Newsweek dergisinin 12 Ekim 2009 tarihli sayısında Stefan Theil, AB ülkelerindeki siyaset değişimini bu başlık altında mercek altına alıyordu. Geçen 27 Eylül’de yapılan Almanya genel seçimlerinde Angela Merkel’in muhafazakâr partisinin Alman Sosyal Demokratlarını (SPD) hezimete uğratarak yeniden birinci parti olması ve sosyal demokratlarla yaptığı koalisyon ortaklığını sona erdirmesi ile Avrupa siyaset sahnesinde çok önemli bir değişim sergilenmeye başladığına değiniyordu. Bu tespit doğruydu ve nerdeyse tüm Avrupa ülkelerinde muhafazakârlar Avrupa siyasetinin egemen gücü konumuna gelmişti. Merkez sağ partiler şimdi Almanya’yı, Fransa’yı, İtalya’yı ve bir zamanlar geleneksel olarak sosyal demokrat partilerin yönettiği Hollanda’yı, Danimarka’yı, İsveç’i yönetmektedir. Sadece İspanya sosyalist bir parti tarafından yönetilmekte, İngiltere’de iktidarda bulunan ve kan kaybeden İngiliz İşçi Partisi’nin de gelecek sene yapılacak seçimlerde seçimi kaybedeceğine kesin gözle bakılmaktadır.
Parti içi kavgalar
Oysa kapitalizmin 1930’dan bu yana en kötü ekonomik krizi yaşadığı günümüzde sol partilerin Avrupa’nın tüm ülkelerinde iktidarda olması gerekirdi. Üstelik denetlenmeyen ekonomik pazarlar nedeni ile bu krizin geleceği Avrupa’nın sosyal demokrat partileri tarafından çok önceden dillendirilmiş, gündeme getirilmişti. Gerçekleşen bu öngörüsünden dolayı Avrupa solunun kendini kutlaması gerekirken parti içi kavgalar nedeni ile gücünü hızla aşındırmaktadır. Buna karşılık Avrupa’nın muhafazakâr liderleri sol partilerin sadece oylarını değil, düşüncelerini de alıp (buna çalma da diyebiliriz) uygulamaya başladılar bile.
Yüksek asgari ücret
Almanya’nın uyguladığı sosyal pazar ekonomisi serbest pazar unsurlarını, güçlü ve yaygın işçi korumacılığı politikasını, pahalı bir sosyal güvenlik uygulamasını içermektedir. İşkolu esasına dayalı yüksek asgari ücret, uzun süreli işsizlik ödenekleri ve sosyal güvenlik haklarında hiçbir geriye gidiş, azaltma yapılamayacağına ilişkin yasa, işçilerin işten çıkarılmasını zorlaştıran yasa (iş güvencesi yasası) ile sosyal pazar ekonomisini desteklemeye devam etmektedir.
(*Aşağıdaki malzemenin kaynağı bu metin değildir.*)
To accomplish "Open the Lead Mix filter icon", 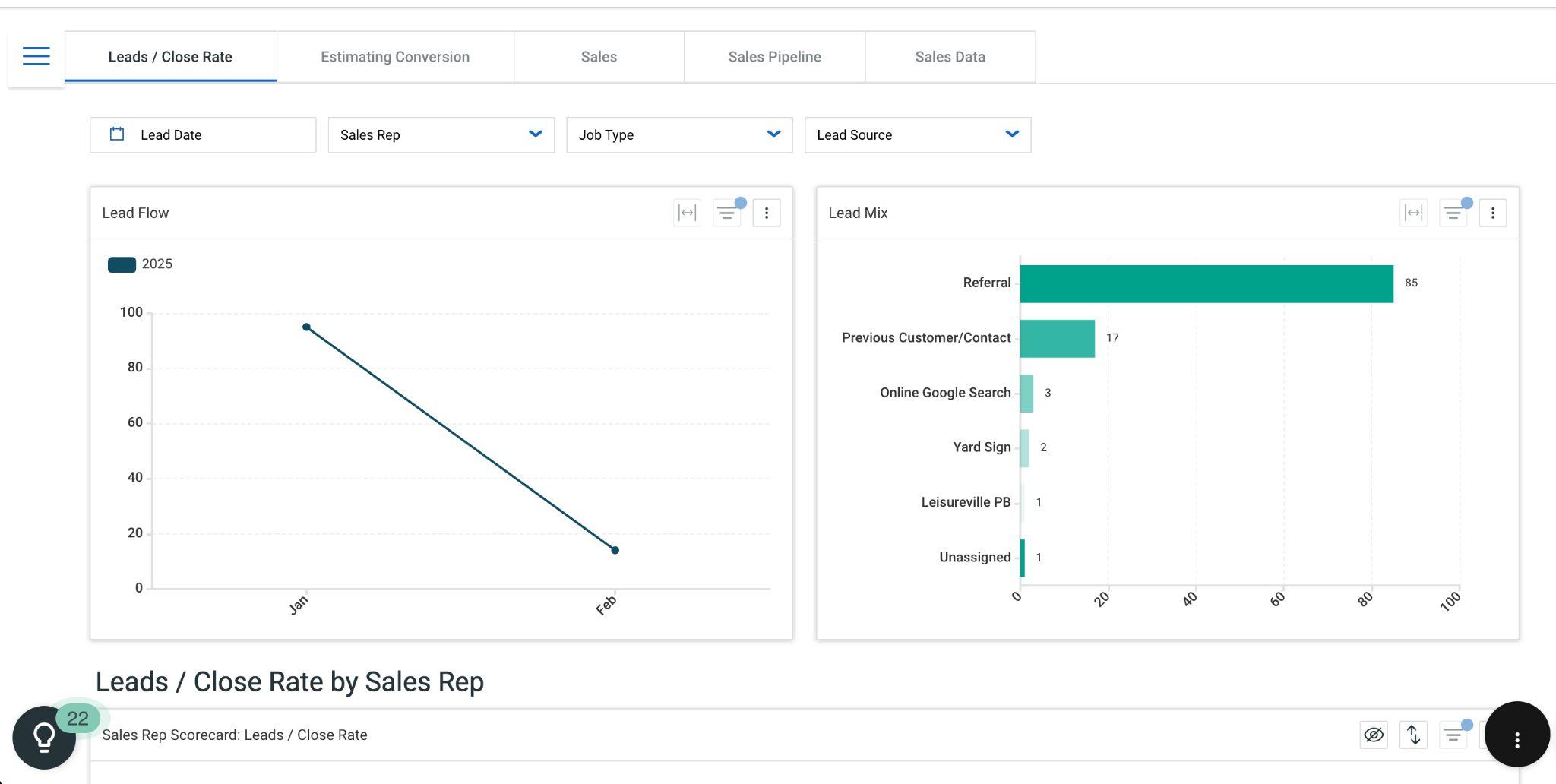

Merkel gibi İngiltere’nin David Cameron’u, Fransa’nın Nicola Sarkozy’si, İsveç’in Fredrik Reinfeld’i de, bir zamanlar sosyal demokratların uyguladığı, faydacı (pragmatist) orta yolcu ekonomik politikaların uygulamasını sürdürmektedir. Muhafazakârlar sosyal devlete sımsıkı sarılmalarını “devletin istikrarı” adına yaptıklarını söylediklerinden sosyal demokratlara göre daha inandırıcı olmaktadırlar. Bu partilerin hepsi kendi ülkelerinde kadın hakları, eşcinseller, yabancı işçiler, azınlıklar ve çevre sorunlarını uygulamada öne çıkarmakta, örneğin Sarkozy Senegal doğumlu birisini ve Kuzey Afrika kökenli siyasetçileri kabinede ve bürokrasinin üst kademelerinde görevlendirmekte bir sakınca görmemekte, nitelikli işçi olan göçmenlerin kolayca vize alması sağlanmaktadır. Avrupa siyaset sahnesinin bu yeni aktörleri uygulamaya koydukları bu yeni siyaset modelini ilerlemeci muhafazakârlık veya orta sol ekonomik siyaset olarak adlandırmaktadırlar. Avrupa’nın sağ partileri ideolojilerin solduğunu, bundan böyle yeniliklere uyum sağlayabilen, faydacı politikalar üretenlerin iktidar olacağını iddia etmektedirler.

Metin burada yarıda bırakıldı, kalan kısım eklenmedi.